Antineoplastic drugs such as bisphosphonates cause osteonecrosis of the jaws by decreasing the blood supply to the jaws. Bisphosphonates are prescribed to treat malignant hypercalcemia, malignant melanoma, osteoporosis, and bone metastases (17). Osteonecrosis inhibits osteoclasts and osteoblasts’ function. Osteonecrosis can also result from trauma, biopsy, periodontal procedures, tooth extraction, or types of malignancies (31). Osteonecrosis typically presents initially in an asymptomatic manner; however, as the condition progresses, it manifests as pain accompanied by tooth mobility, ulceration, swelling, and paresthesia (31).

The diagnosis of osteonecrosis of the jaws depends primarily on the patient’s history and the presence of exposed bone (Figure 2) in the oral cavity for a period longer than eight weeks (32).
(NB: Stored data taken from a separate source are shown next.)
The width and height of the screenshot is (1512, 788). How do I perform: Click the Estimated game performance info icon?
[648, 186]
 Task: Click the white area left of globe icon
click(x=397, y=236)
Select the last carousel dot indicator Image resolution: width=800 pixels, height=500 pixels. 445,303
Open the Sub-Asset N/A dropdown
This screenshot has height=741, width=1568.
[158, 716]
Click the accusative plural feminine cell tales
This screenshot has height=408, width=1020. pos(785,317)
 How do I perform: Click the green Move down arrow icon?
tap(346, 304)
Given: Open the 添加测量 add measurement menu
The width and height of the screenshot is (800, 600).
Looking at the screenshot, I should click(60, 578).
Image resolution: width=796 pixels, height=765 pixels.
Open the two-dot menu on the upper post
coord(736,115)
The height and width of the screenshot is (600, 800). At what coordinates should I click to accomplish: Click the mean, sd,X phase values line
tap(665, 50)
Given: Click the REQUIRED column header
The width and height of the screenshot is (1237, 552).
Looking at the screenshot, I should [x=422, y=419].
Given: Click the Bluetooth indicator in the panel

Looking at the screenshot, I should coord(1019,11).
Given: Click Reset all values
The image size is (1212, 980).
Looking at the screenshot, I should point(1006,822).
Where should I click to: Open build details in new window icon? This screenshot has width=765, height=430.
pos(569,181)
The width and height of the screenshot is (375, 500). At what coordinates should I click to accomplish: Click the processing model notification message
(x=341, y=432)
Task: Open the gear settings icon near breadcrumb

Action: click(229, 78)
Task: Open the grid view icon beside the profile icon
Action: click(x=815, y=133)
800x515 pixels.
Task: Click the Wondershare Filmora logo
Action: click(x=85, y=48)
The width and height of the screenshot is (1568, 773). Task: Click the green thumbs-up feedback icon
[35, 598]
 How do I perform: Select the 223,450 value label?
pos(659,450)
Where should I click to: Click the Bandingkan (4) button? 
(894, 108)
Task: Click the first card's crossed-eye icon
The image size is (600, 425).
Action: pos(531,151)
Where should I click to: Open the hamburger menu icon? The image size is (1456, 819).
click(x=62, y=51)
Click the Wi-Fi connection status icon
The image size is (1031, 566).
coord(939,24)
Radiography does not help diagnose osteonecrosis of the jaws; however, a computed tomography (CT) Scan can delineate the extent of the disease (32).

Figure 2: Osteonecrosis of the maxilla (17).

Treating osteonecrosis of the jaws includes oral hygiene protocol, antibiotic rinses, and systemic antibiotics. Non-responsive osteonecrosis requires ostectomy of the lesion and resection of the margins that extend into healthy areas (32).

Antineoplastic drugs affect the teeth as well. They cause microdontia, retardation of tooth development, enlargement of the pulp chamber, and root malformation (33). The extent of the disease depends on the age of the patient at the initiation of the chemotherapy and the number of cells affected (33). Furthermore, antineoplastic drugs cause enamel hypoplasia by damaging ameloblastic cells, hence causing enamel opacities (34). The administration of elevated doses of antineoplastic agents has been associated with significant adverse effects on dental development, specifically leading to root agenesis and tooth agenesis. This phenomenon occurs due to the disruption of Hertwig's epithelial root sheath, a critical structure in tooth development. The altered positioning of this sheath results in the malformation of the dental pulp chamber and affects the bi-furcation area of the roots. Consequently, the integrity of the dental architecture is compromised, potentially leading to a range of complications, including increased susceptibility to dental anomalies and delayed eruption, which may have long-term implications for oral health. (34). Additionally, antineoplastic drugs cause hypodontia by affecting tooth bud formation (33).

Conclusion

Antineoplastic agents are fundamental in the management of various malignancies, yet their therapeutic benefits are often accompanied by significant adverse effects that can compromise patient health. Systemic toxicities, such as myelotoxicity, neutropenia, thrombocytopenia, and increased susceptibility to infections and sepsis, can occur as a result of these medications. Additionally, these drugs can have specific detrimental effects on the oral cavity, manifesting as oral mucositis, dysgeusia, osteonecrosis, and periodontitis. Despite the critical need for effective cancer treatment, there remains a notable deficiency in research elucidating the mechanisms underlying these adverse effects and the strategies to mitigate them, underscoring an area ripe for further investigation.

Disclosure

Conflict of interest

There is no conflict of interest.

Funding

No funding.

Ethical consideration

Non applicable.

Data availability

Data that support the findings of this study are embedded within the manuscript.